Sie stand morgens wie gewöhnlich um 6:30Uhr auf und machte sich für die Schule fertig. Wenn sie noch Zeit hatte, aß sie noch eine Kleinigkeit und ging dann zur Schule.
Ihr denkt das ist normal?
Was ihr nicht wisst ist, dass sie am Abend davor ihre Arme zerritzt hat. Sie saß auf ihrem Bett, weinend, schluchzend und versuchte so leise wie nur möglich zu sein, um bloß keinen zu wecken. Keiner sollte davon mitbekommen. Sie schaute auf ihre Arme und bemerkte wie das Blut von ihrem armen floss. Ein wunderschöner dunkelroter Fluss, der leise von ihren Armen glitt. Die Wunden so tief wie die Vikos Schlucht. Dieses Gefühl was sie fühlte, war unbeschreiblich wie das Gefühl vor dem Tag vor einem Geburtags, wie wenn man grade eine Achterbahn fährt und einen riesen Adrenalinkick hat. Doch als dieses Gefühl vorbei war, kam das wovor alle Ritzer sich fürchten. Dieses riesengroße Schuldgefühl was einen innerlich zerreißt, die Angst, dass es doch jemand sehen könnte und vorallem was ist, wenn es zu tief war ?

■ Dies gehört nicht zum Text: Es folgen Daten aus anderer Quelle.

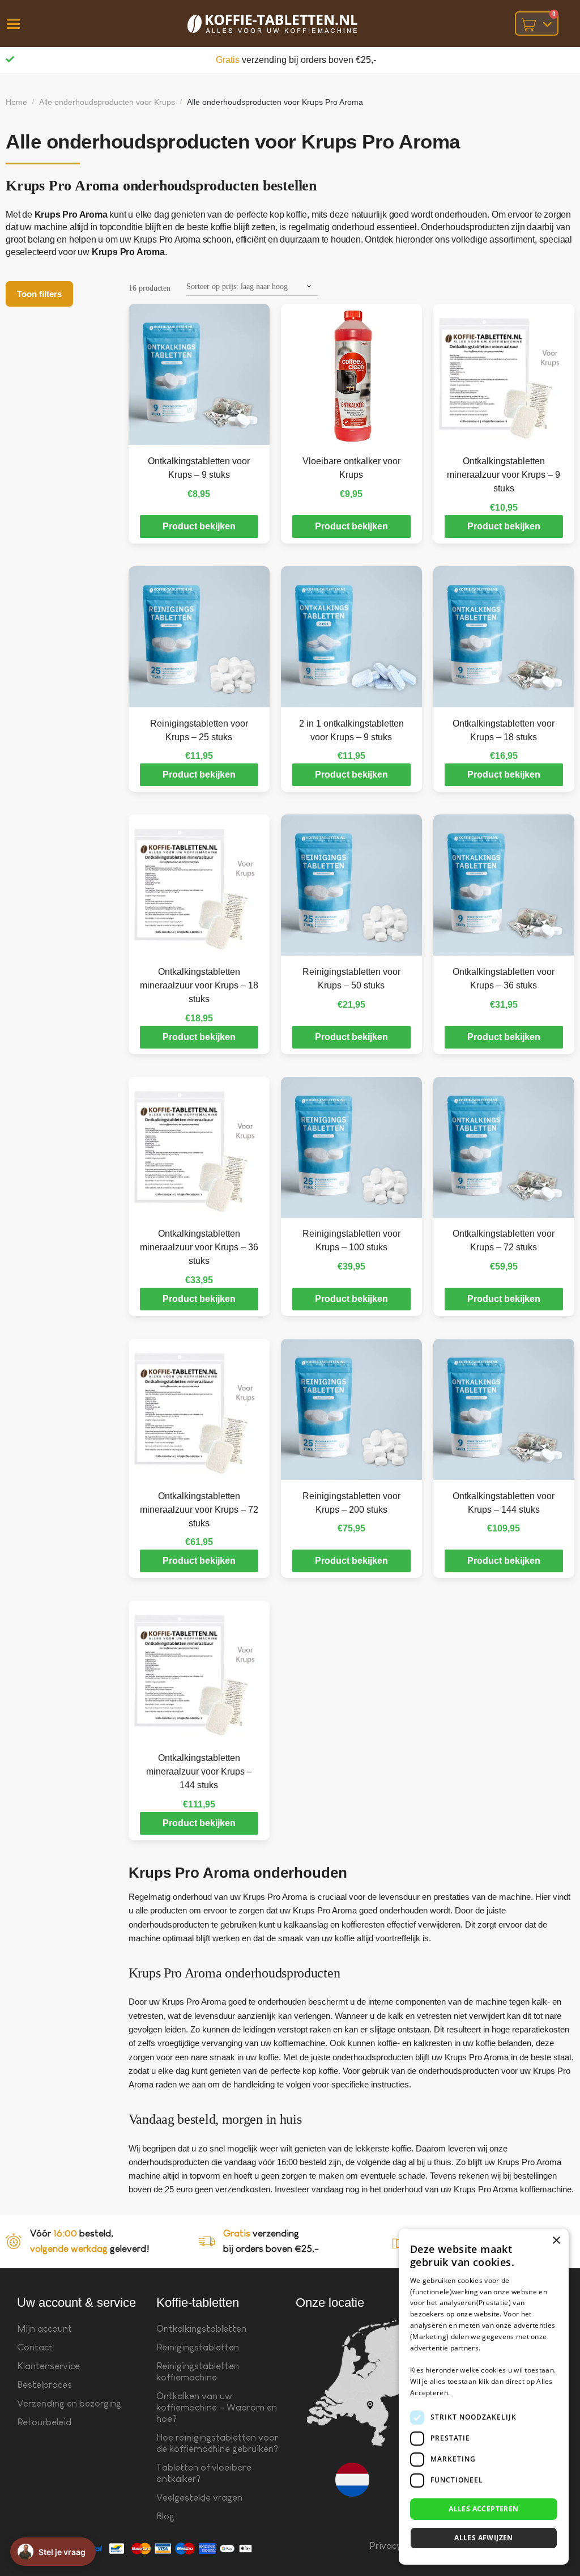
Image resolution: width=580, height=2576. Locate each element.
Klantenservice (48, 2366)
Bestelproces (44, 2384)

Eingekauert auf ihrem Bett mit den Mullbinden auf ihre Arme, die sie aus dem Erste-Hilfe-Set ihrer Mutter stahl, weinte sie und versuchte diesen höllischen Schmerz zu verarbeiten. Ihre Augen waren rot und sie komplett durchnässt und kaputt von den vielen Tränen die geflossen sind. Nach Stunden des Leidens, schlief sie letztendlich doch noch ein. Und so stand sie morgens auf und tat so, als wäre alles total okay bei ihr und als wäre nie was passiert.
Während der Schulzeit, redete sie viel mit ihren Freundinnen. Sie machten Witze und lachten viel. Sie war gut in der Schule und keiner machte sich Sorgen um sie. Sie schien ja völlig normal und ausgeglichen. Sie hatte in der letzten Stunde Mathe, ein Fach indem sie nie wirklich begabt war. Ihre Hausaufgaben waren teilweise unvollständig, denn Abends hatte sie ganz andere Dinge mit denen sie zurecht kommen musste, doch zu diesem Zeitpunkt wusste das noch niemand. Nach der Schule ging sie mit Kopfhörern im Ohr heim, um bloß keinen Kontaktpunkt mit anderen Menschen zu haben. Sie war in ihrer eigenen Welt und wollte mit niemanden reden. Der Tag danach war für sie der Schlimmste. Das zwicken vom Pulli auf den halb offenen Wunden. Die Angst, dass das Blut durch den Pulli zu sehen ist und vorallem die Angst, dass es jemand bemerken könnte. Ihre Eltern interessieren sich wenig für sie. Die meiste Zeit war sie alleine in ihrem Zimmer. Sie kam nur raus um zu essen oder um über Neuigkeiten aus der Schule zu sprechen, doch auch dies wurde in letzter Zeit immer seltener. Ihr selber war ihre Lage eigentlich gar nicht so bewusst. Sie dachte, dass tausend andere Menschen auf der Welt das selbe Schicksal teilten und es doch viel schlimmer hätten, als sie selber. Was sie aber nicht bedachte ist, dass ihr mentaler Zustand an einem Punkt war, wo niemand mehr einschätzen konnte, ob sie wirklich am Leben war oder schon mit einem Fuß auf der anderem Seite stand.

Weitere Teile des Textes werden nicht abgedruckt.